Last week at Above The Law’s Attorney@Blog Conference I was struck by what I saw as failure to understand the essence of blogging.

Sure, one could call a blog merely a publication. Sure, you could focus on ways to draw traffic to your blog. And sure, you could focus on traffic and analytics as measures of success.

But why? That was my point while participating in the last panel of the day. Why would you ignore the history of blogging? History leaves clues for success.

Blogs began as an interactive medium. Bloggers didn’t just produce content to post on their blogs, they built social relations with their readers, with other bloggers, and the mainstream media.

Digital communities, including Usenet, Bulletin Board Systems (BBS), CompuServe, and AOL, were the precursor to blogs.

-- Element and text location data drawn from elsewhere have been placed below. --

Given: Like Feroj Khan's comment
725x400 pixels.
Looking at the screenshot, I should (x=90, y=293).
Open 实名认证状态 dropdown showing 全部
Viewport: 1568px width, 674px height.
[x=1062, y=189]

Their threaded conversations shared information and insight. Trusting relationships and reputations were built as a result.

As blogs blossomed in the late 1990’s the concept of conversations through digital communities moved to blogs. Far beyond just comments the conversation was “inter-blog.”

Look at the bloggers of the late 90’s and early 2000’s for this “inter-blog” conversation. Dave Winer, Shel Israel, Rebecca Blood, or Robert Scoble. In the law, Rick Klau, Denise Howell, or Ernie Svenson. If you read their blogs you’d have seen a conversation between them and other bloggers.

When I started blogging in 2003 people called blogging a conversation. I didn’t get it. Maybe in the technology and innovation circles where the above bloggers lived, but not blogs like mine and certainly not law blogs.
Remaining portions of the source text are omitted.